Spinks proved to be a master at ducking punches throughout the fight and several of the Ali jabs missed their mark.
Ali’s mouth was bloodied in the fourth round, causing massive swelling. By the fifth round, the champion began taunting and talking to his opponent. The clowning resulted in a brutal left thrown by Spinks to Ali’s head.
Spinks began punching to Ali’s body in the sixth round and the champ was thrown back to the ropes, momentarily.
The seventh round saw the champion and the challenger tagging each other around the ring, with Spinks ducking most of Ali’s blows and countering with his own left-right combinations to the head.
Ali was pushed to the ropes again in the eighth round, as Spinks swung a series of blows to his body. Ali countered with combinations to the challenger’s head.
The ninth round saw Spinks let go with some brutal right hooks to Ali’s head and body, while Ali countered with similar tactics.
A wild exchange of punches marked the tenth round as Ali charged at Spinks, pinning him to the ropes. Spinks charged back and Ali reverted to his familiar rope-a-dope.
The eleventh round saw the fighters again chase each other around the ring. Ali reverted to the rope-a-dope and then to some head shots at his opponent. Spinks countered with blockbuster punches to Ali’s head and jaw.
The eleventh was probably Muhammad Ali’s best round of the bout and the frenzied crowd began shouting: “Ali – Ali – Ali.” However, the twelfth round saw Spinks back in command, as he ducked most of Ali’s left jabs. There was a constant flurry of punches between the two men.
The thirteenth and fourteenth rounds were more of the same: Ali dancing away, Spinks chasing after him, and Ali covering up against the ropes. Spinks managed several brutal right uppercuts during the latter rounds.
The sentiment of the crowd switched to Spinks by the fourteenth round—and the fickle fans began to shout: “Leon – Leon – Leon.”
The fifteenth round was a study in fury as the fighters engaged in some fierce exchanges of body blows. Spinks was momentarily staggered by a left to the head, Ali took Spinks to the ropes, and Spinks took Ali to the corner as the bell sounded to end the round.
The scoring read: Judge Harold Buck, 144-141, Spinks; Judge Lou Tabat 145-140, Spinks, and Judge Art Lurie, 143-142, Ali. (Lurie, incidentally, was the one dissenting judge in scoring the Norton-Young title elimination bout). Under Nevada rules, referee David Pearl did not score the fight.

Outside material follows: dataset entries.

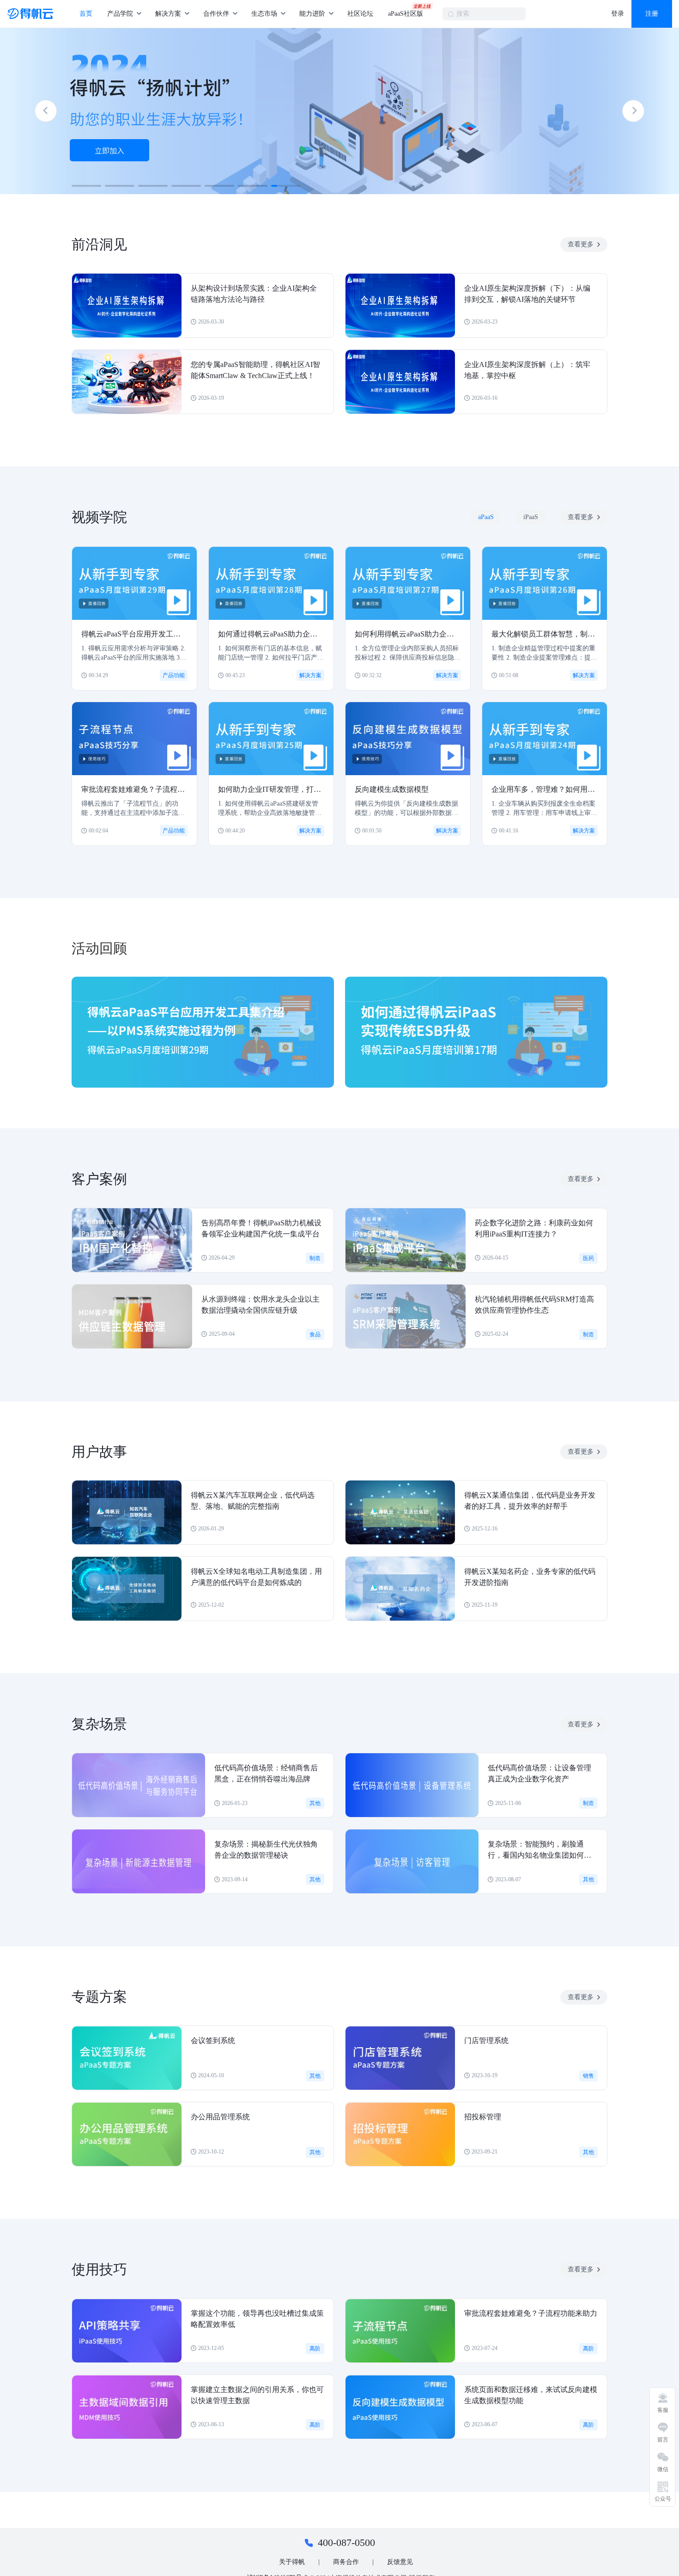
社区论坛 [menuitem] (360, 13)
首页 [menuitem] (85, 13)
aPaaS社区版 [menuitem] (405, 13)
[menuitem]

At the post-fight press conference, the new champion and the old champion appeared to be the best of friends. Ali was in surprisingly good spirits as he announced: “If I had to lose the title, I’m glad I lost it to a real man like Leon. I didn’t know he could fight like that. I know all you press people were surprised, and I’m glad he proved you all wrong. I was surprised myself and I was right there in the ring. I should be sad, but I’m not. We’re all gonna lose sometime in life. What I really kept feeling in this fight was age.
“But,” concluded Muhammad Ali, “don’t count me out yet. I’m gonna rest awhile and then I’m gonna come back. I’m gonna be the first champion in history to win the title three times!”
Leon Spinks, the new champion, took his startling victory with surprising calm. He uttered: “Tonight I won my second gold… The first time was in the Olympics.
“I trained hard for the fight. I had to train hard to beat a great man, but I showed all you people who thought I couldn’t beat the champion.
“Ali’s the Greatest… but I’m the latest. And the latest could turn into the Greatest.
“This was my dream,” grinned Spinks in conclusion. Tonight I realized my second dream. The first one was when I won the gold medal in the Olympics!”